AIR @ Moca Network · Feb 2026 — Now

Scaling AIR's product design with an agentic workflow

AIR is Moca Network's identity and credential product, spanning account access, credentials, finance, travel and loyalty experiences.

I lead and expand AIR's design system as shared product infrastructure across design, code and agentic workflows. Embedded with internal POD teams, I support rapid prototyping and shipping while keeping product quality consistent as speed increases.

Role
Product designer
Timeline
Feb 2026 — Now
Team
3 product managers, 9 engineers, members from business + marketing team

Overview

A system built as infrastructure, not documentation

The problem

AIR now spans multiple product verticals and is touched by product, engineering, marketing and business teams.
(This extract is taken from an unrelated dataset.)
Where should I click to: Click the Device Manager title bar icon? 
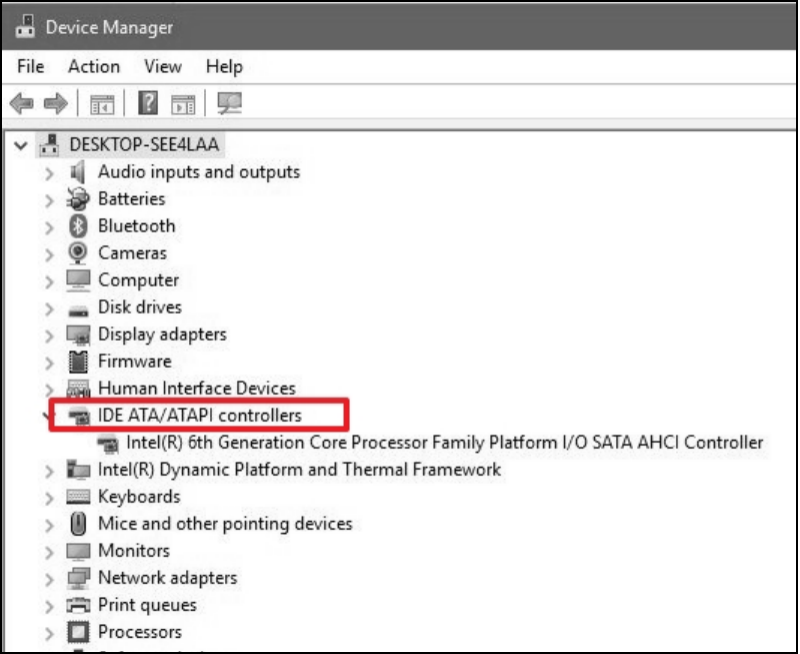click(x=25, y=26)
Without a shared source of truth, experience, design and implementation started to drift. The challenge is to stay consistent, align around shared product principles, improve product quality and increase productivity at the same time.

The bet

Build the system as infrastructure, not documentation. Codify repeated decisions so teams can focus on product judgement, then pair the system with agentic tools for critique, token sync, changelogs and QA diffs. The goal is simple: make the right way to ship easier for both people and agents.

4

Teams adopted the system across design, PM, engineering and BD workflows.

> 50%

Reduction in UI review comments per Credential Dashboard flow.

0

Engineering lift needed for BD to spin up partner demo flows from the design repo.

Step01 Foundations

1. Foundations for people and agents

I started by turning AIR's design foundations into a shared source of truth: tokens, hierarchy, states, spacing, surfaces and usage principles. The goal was not only to help designers and engineers align, but also to give AI agents the same context before generating or editing UI.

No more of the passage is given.